__INSTRUCTIONS TO FOLLOW__. Print the data that follows without changing a single word.
====== EXTRACTED MATERIAL
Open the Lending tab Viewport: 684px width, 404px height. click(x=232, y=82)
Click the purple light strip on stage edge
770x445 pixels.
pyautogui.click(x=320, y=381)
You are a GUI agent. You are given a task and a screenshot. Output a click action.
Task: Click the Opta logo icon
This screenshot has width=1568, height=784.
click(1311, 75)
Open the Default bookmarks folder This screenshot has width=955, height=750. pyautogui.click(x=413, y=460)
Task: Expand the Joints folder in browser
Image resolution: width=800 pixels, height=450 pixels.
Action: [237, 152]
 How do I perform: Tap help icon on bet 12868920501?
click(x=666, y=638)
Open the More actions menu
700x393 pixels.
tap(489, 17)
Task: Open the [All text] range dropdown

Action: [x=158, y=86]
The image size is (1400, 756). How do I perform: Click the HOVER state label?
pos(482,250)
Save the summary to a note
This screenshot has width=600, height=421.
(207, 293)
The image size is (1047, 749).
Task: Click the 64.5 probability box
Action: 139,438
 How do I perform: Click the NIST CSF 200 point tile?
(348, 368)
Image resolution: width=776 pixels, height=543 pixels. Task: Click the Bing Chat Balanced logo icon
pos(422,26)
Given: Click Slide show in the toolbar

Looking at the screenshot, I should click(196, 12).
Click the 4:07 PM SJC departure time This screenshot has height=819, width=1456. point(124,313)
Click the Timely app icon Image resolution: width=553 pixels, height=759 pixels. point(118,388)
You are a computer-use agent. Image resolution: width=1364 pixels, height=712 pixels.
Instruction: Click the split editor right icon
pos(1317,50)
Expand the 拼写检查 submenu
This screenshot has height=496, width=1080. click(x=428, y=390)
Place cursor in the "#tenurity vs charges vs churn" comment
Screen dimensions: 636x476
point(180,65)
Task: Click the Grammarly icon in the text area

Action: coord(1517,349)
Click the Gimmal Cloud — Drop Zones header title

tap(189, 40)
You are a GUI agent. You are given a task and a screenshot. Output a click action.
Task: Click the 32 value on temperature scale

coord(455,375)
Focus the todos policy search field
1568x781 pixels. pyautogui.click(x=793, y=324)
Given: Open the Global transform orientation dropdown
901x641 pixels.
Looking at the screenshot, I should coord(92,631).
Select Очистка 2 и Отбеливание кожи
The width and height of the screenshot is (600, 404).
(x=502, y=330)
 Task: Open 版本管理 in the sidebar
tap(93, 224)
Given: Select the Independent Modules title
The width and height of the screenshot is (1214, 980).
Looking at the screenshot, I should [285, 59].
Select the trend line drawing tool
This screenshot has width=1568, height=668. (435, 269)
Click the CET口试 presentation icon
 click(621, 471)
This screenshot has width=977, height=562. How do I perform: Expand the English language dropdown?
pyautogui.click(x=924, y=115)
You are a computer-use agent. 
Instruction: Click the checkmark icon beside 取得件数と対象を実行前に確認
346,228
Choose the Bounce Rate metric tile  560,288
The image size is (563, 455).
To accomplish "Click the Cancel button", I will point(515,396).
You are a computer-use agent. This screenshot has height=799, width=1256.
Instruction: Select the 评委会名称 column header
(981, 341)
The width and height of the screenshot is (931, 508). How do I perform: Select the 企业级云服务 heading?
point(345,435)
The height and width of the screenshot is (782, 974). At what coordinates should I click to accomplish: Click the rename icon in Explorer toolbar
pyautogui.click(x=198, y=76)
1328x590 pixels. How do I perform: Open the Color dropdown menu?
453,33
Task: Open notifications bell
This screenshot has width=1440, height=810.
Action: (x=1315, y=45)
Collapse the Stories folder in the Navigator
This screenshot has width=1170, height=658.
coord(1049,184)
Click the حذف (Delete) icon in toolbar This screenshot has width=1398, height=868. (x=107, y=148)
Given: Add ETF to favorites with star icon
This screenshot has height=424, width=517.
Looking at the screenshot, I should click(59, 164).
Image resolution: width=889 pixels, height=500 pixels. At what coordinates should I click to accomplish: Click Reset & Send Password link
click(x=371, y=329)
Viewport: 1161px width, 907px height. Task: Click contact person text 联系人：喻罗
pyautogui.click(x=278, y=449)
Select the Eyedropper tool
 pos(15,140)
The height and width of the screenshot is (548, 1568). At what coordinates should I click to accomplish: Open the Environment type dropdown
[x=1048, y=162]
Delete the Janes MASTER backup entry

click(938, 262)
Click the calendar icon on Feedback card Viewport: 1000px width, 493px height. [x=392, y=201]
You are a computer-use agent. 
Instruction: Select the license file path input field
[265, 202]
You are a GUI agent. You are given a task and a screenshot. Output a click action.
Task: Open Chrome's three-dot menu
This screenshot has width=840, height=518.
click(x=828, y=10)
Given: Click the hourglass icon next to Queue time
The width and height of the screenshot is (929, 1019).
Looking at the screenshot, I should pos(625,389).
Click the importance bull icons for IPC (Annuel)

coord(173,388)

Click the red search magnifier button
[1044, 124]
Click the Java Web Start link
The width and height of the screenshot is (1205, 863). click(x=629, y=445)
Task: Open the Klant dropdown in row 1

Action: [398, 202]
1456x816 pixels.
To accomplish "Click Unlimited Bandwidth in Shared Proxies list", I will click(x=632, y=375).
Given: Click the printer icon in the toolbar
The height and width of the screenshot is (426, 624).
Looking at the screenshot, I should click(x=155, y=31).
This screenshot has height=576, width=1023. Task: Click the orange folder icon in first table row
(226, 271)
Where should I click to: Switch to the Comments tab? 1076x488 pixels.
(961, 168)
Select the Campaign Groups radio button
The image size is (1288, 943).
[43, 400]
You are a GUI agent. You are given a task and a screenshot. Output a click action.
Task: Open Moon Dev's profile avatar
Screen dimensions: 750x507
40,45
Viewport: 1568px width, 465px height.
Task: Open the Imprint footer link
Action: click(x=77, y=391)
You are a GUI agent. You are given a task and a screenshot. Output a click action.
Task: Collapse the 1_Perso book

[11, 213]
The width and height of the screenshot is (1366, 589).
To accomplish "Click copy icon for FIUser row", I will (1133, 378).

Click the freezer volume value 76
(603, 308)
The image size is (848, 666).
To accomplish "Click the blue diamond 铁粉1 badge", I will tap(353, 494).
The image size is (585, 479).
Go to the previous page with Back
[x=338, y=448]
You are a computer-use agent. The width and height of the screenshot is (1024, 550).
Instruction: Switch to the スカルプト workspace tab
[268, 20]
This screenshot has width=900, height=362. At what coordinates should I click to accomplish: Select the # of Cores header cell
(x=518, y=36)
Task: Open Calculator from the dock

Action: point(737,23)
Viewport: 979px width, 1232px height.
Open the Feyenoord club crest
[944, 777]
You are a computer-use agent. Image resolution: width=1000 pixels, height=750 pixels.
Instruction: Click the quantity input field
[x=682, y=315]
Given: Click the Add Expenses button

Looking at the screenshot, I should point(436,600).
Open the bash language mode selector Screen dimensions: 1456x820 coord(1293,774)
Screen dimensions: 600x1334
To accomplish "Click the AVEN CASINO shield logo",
============
__EXPECTED ANSWER__.
Open the Lending tab Viewport: 684px width, 404px height. click(x=232, y=82)
Click the purple light strip on stage edge
770x445 pixels.
pyautogui.click(x=320, y=381)
You are a GUI agent. You are given a task and a screenshot. Output a click action.
Task: Click the Opta logo icon
This screenshot has width=1568, height=784.
click(1311, 75)
Open the Default bookmarks folder This screenshot has width=955, height=750. pyautogui.click(x=413, y=460)
Task: Expand the Joints folder in browser
Image resolution: width=800 pixels, height=450 pixels.
Action: [237, 152]
 How do I perform: Tap help icon on bet 12868920501?
click(x=666, y=638)
Open the More actions menu
700x393 pixels.
tap(489, 17)
Task: Open the [All text] range dropdown

Action: [x=158, y=86]
The image size is (1400, 756). How do I perform: Click the HOVER state label?
pos(482,250)
Save the summary to a note
This screenshot has width=600, height=421.
(207, 293)
The image size is (1047, 749).
Task: Click the 64.5 probability box
Action: 139,438
 How do I perform: Click the NIST CSF 200 point tile?
(348, 368)
Image resolution: width=776 pixels, height=543 pixels. Task: Click the Bing Chat Balanced logo icon
pos(422,26)
Given: Click Slide show in the toolbar

Looking at the screenshot, I should click(196, 12).
Click the 4:07 PM SJC departure time This screenshot has height=819, width=1456. point(124,313)
Click the Timely app icon Image resolution: width=553 pixels, height=759 pixels. point(118,388)
You are a computer-use agent. Image resolution: width=1364 pixels, height=712 pixels.
Instruction: Click the split editor right icon
pos(1317,50)
Expand the 拼写检查 submenu
This screenshot has height=496, width=1080. click(x=428, y=390)
Place cursor in the "#tenurity vs charges vs churn" comment
Screen dimensions: 636x476
point(180,65)
Task: Click the Grammarly icon in the text area

Action: coord(1517,349)
Click the Gimmal Cloud — Drop Zones header title

tap(189, 40)
You are a GUI agent. You are given a task and a screenshot. Output a click action.
Task: Click the 32 value on temperature scale

coord(455,375)
Focus the todos policy search field
1568x781 pixels. pyautogui.click(x=793, y=324)
Given: Open the Global transform orientation dropdown
901x641 pixels.
Looking at the screenshot, I should coord(92,631).
Select Очистка 2 и Отбеливание кожи
The width and height of the screenshot is (600, 404).
(x=502, y=330)
 Task: Open 版本管理 in the sidebar
tap(93, 224)
Given: Select the Independent Modules title
The width and height of the screenshot is (1214, 980).
Looking at the screenshot, I should [285, 59].
Select the trend line drawing tool
This screenshot has width=1568, height=668. (435, 269)
Click the CET口试 presentation icon
 click(621, 471)
This screenshot has width=977, height=562. How do I perform: Expand the English language dropdown?
pyautogui.click(x=924, y=115)
You are a computer-use agent. 
Instruction: Click the checkmark icon beside 取得件数と対象を実行前に確認
346,228
Choose the Bounce Rate metric tile  560,288
The image size is (563, 455).
To accomplish "Click the Cancel button", I will point(515,396).
You are a computer-use agent. This screenshot has height=799, width=1256.
Instruction: Select the 评委会名称 column header
(981, 341)
The width and height of the screenshot is (931, 508). How do I perform: Select the 企业级云服务 heading?
point(345,435)
The height and width of the screenshot is (782, 974). At what coordinates should I click to accomplish: Click the rename icon in Explorer toolbar
pyautogui.click(x=198, y=76)
1328x590 pixels. How do I perform: Open the Color dropdown menu?
453,33
Task: Open notifications bell
This screenshot has width=1440, height=810.
Action: (x=1315, y=45)
Collapse the Stories folder in the Navigator
This screenshot has width=1170, height=658.
coord(1049,184)
Click the حذف (Delete) icon in toolbar This screenshot has width=1398, height=868. (x=107, y=148)
Given: Add ETF to favorites with star icon
This screenshot has height=424, width=517.
Looking at the screenshot, I should click(59, 164).
Image resolution: width=889 pixels, height=500 pixels. At what coordinates should I click to accomplish: Click Reset & Send Password link
click(x=371, y=329)
Viewport: 1161px width, 907px height. Task: Click contact person text 联系人：喻罗
pyautogui.click(x=278, y=449)
Select the Eyedropper tool
 pos(15,140)
The height and width of the screenshot is (548, 1568). At what coordinates should I click to accomplish: Open the Environment type dropdown
[x=1048, y=162]
Delete the Janes MASTER backup entry

click(938, 262)
Click the calendar icon on Feedback card Viewport: 1000px width, 493px height. [x=392, y=201]
You are a computer-use agent. 
Instruction: Select the license file path input field
[265, 202]
You are a GUI agent. You are given a task and a screenshot. Output a click action.
Task: Open Chrome's three-dot menu
This screenshot has width=840, height=518.
click(x=828, y=10)
Given: Click the hourglass icon next to Queue time
The width and height of the screenshot is (929, 1019).
Looking at the screenshot, I should pos(625,389).
Click the importance bull icons for IPC (Annuel)

coord(173,388)

Click the red search magnifier button
[1044, 124]
Click the Java Web Start link
The width and height of the screenshot is (1205, 863). click(x=629, y=445)
Task: Open the Klant dropdown in row 1

Action: [398, 202]
1456x816 pixels.
To accomplish "Click Unlimited Bandwidth in Shared Proxies list", I will click(x=632, y=375).
Given: Click the printer icon in the toolbar
The height and width of the screenshot is (426, 624).
Looking at the screenshot, I should click(x=155, y=31).
This screenshot has height=576, width=1023. Task: Click the orange folder icon in first table row
(226, 271)
Where should I click to: Switch to the Comments tab? 1076x488 pixels.
(961, 168)
Select the Campaign Groups radio button
The image size is (1288, 943).
[43, 400]
You are a GUI agent. You are given a task and a screenshot. Output a click action.
Task: Open Moon Dev's profile avatar
Screen dimensions: 750x507
40,45
Viewport: 1568px width, 465px height.
Task: Open the Imprint footer link
Action: click(x=77, y=391)
You are a GUI agent. You are given a task and a screenshot. Output a click action.
Task: Collapse the 1_Perso book

[11, 213]
The width and height of the screenshot is (1366, 589).
To accomplish "Click copy icon for FIUser row", I will (1133, 378).

Click the freezer volume value 76
(603, 308)
The image size is (848, 666).
To accomplish "Click the blue diamond 铁粉1 badge", I will tap(353, 494).
The image size is (585, 479).
Go to the previous page with Back
[x=338, y=448]
You are a computer-use agent. The width and height of the screenshot is (1024, 550).
Instruction: Switch to the スカルプト workspace tab
[268, 20]
This screenshot has width=900, height=362. At what coordinates should I click to accomplish: Select the # of Cores header cell
(x=518, y=36)
Task: Open Calculator from the dock

Action: point(737,23)
Viewport: 979px width, 1232px height.
Open the Feyenoord club crest
[944, 777]
You are a computer-use agent. Image resolution: width=1000 pixels, height=750 pixels.
Instruction: Click the quantity input field
[x=682, y=315]
Given: Click the Add Expenses button

Looking at the screenshot, I should point(436,600).
Open the bash language mode selector Screen dimensions: 1456x820 coord(1293,774)
Screen dimensions: 600x1334
To accomplish "Click the AVEN CASINO shield logo",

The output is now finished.